▶ _MATERIAL FOR THIS TASK_
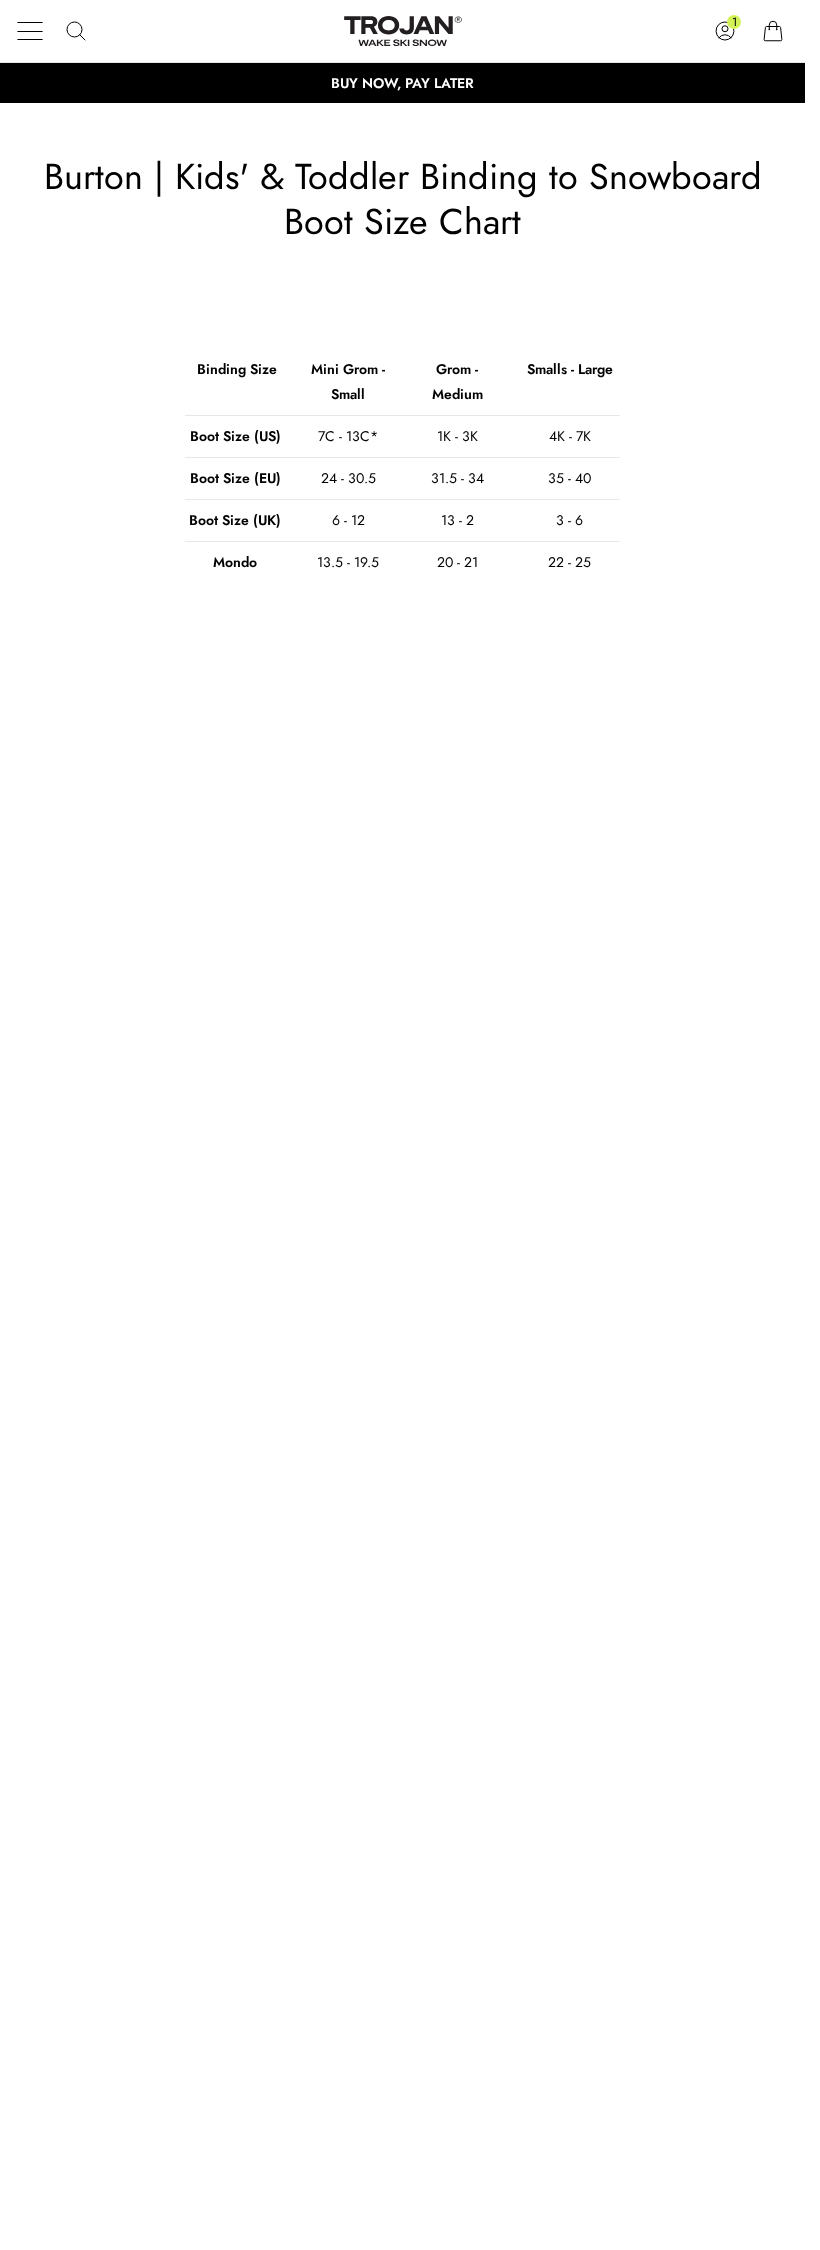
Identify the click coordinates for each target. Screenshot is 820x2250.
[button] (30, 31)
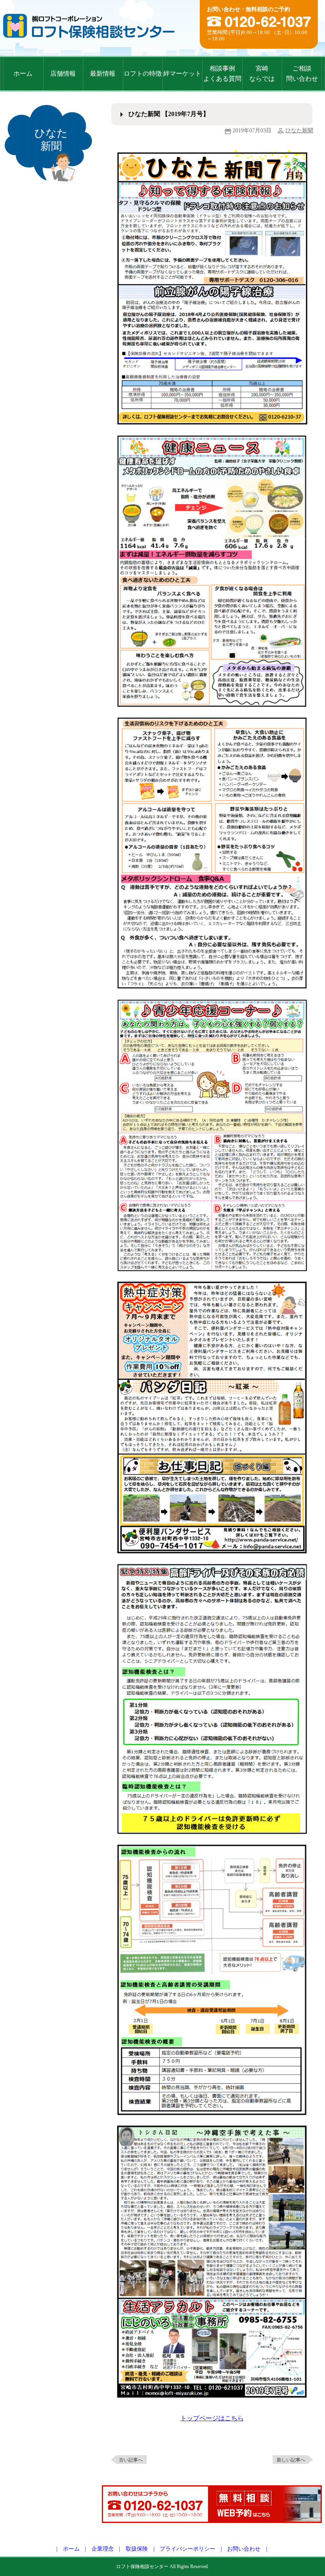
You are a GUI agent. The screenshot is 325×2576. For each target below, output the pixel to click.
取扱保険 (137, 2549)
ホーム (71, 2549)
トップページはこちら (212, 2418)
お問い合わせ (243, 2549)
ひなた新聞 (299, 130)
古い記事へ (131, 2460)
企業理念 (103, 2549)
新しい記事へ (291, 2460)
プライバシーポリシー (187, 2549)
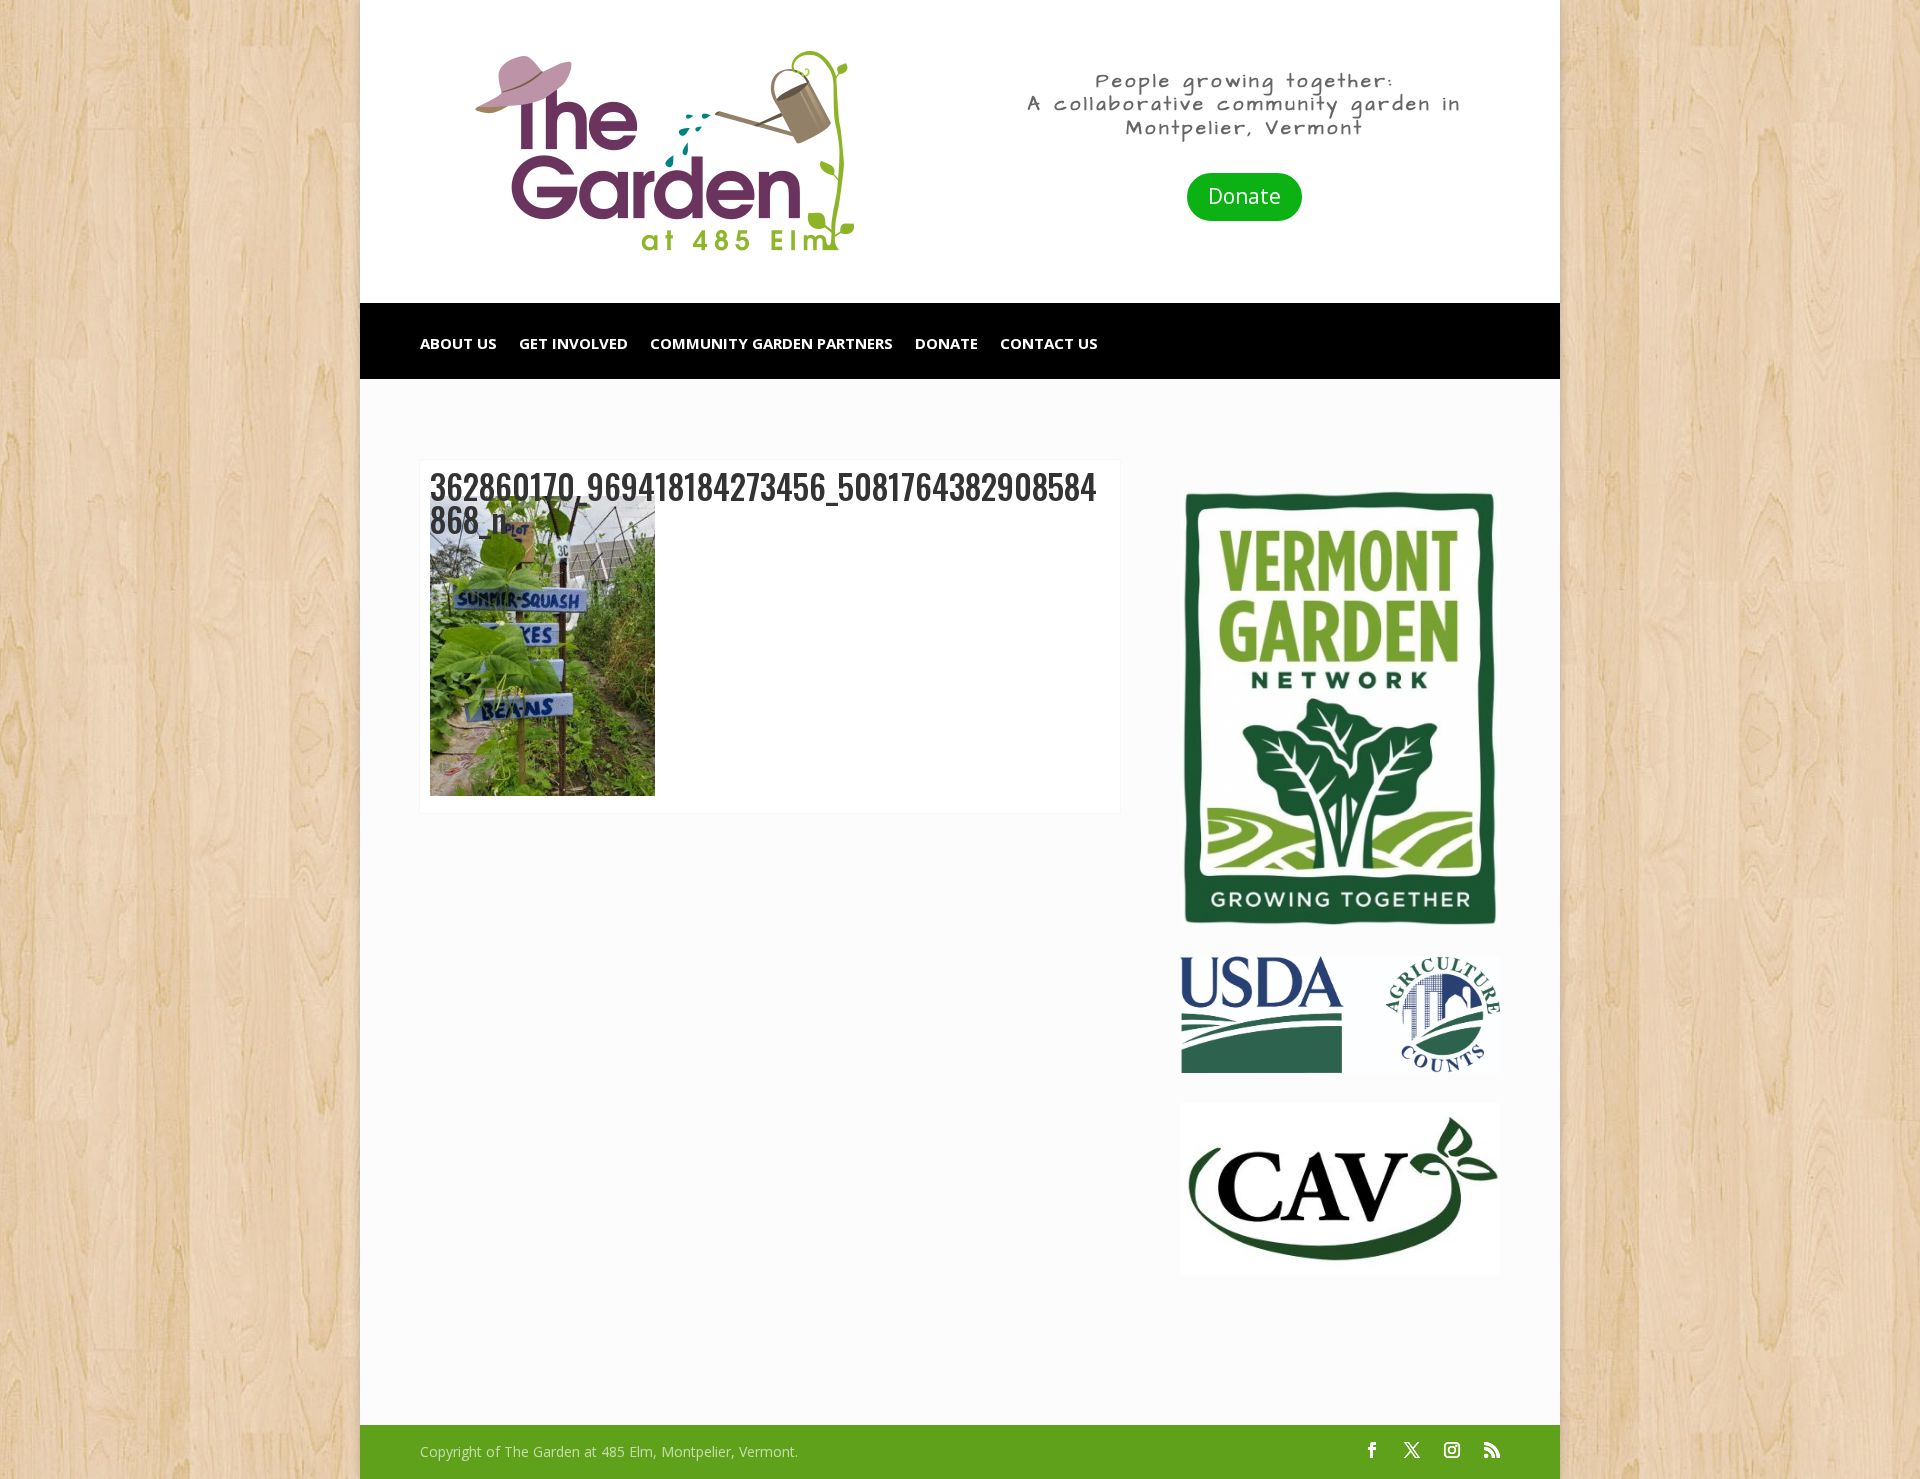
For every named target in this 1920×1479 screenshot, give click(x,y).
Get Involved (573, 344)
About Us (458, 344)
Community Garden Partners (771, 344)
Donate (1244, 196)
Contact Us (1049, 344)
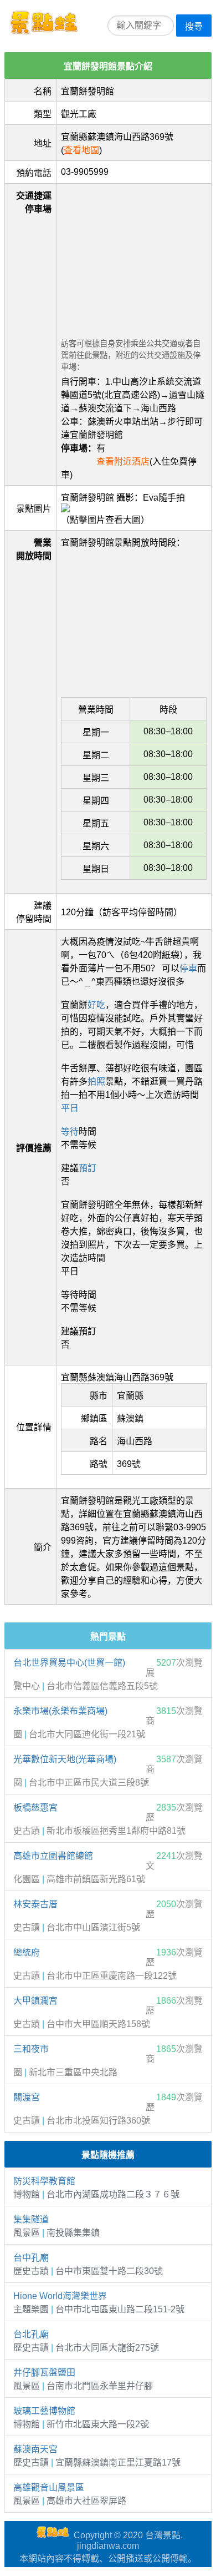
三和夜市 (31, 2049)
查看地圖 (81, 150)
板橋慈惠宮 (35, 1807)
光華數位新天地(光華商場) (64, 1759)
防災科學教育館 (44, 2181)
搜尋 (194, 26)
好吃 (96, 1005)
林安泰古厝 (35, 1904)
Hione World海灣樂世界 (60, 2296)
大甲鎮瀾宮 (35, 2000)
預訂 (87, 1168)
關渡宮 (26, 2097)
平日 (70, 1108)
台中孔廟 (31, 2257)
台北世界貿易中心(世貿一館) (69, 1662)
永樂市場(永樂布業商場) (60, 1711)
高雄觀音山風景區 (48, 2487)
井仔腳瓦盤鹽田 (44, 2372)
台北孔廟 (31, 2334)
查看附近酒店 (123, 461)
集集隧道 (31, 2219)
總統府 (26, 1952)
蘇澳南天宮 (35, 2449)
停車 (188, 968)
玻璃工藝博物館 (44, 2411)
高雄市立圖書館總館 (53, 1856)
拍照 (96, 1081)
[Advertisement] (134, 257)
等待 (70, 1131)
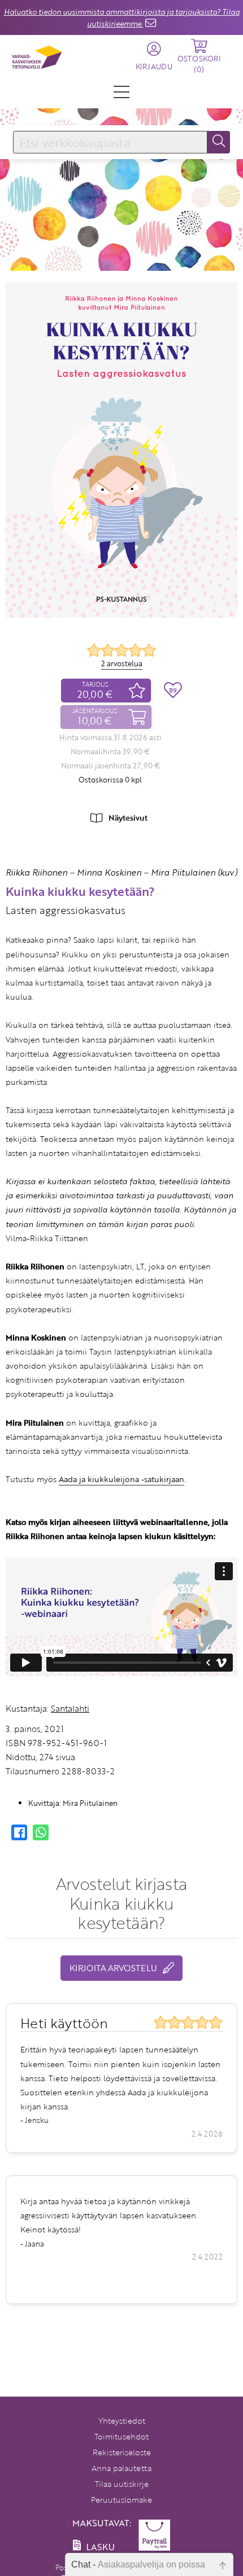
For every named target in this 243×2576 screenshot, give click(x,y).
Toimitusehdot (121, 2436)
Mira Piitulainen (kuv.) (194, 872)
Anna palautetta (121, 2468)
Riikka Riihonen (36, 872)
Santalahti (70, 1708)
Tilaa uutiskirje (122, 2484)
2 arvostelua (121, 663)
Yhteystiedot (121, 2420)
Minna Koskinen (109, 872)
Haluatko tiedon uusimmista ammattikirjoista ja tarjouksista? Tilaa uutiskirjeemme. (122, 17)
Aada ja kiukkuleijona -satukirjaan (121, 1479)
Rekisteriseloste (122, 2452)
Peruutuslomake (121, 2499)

▶ _TASK_
The answer must consist of every line from the entries that holds the string "each".

▶ _TASK OUTPUT_
Identify the click coordinates for each target. Screenshot is 820x2250.
You are a GUI agent. The screenshot is 325×2576. For each target below, output the pixel to click.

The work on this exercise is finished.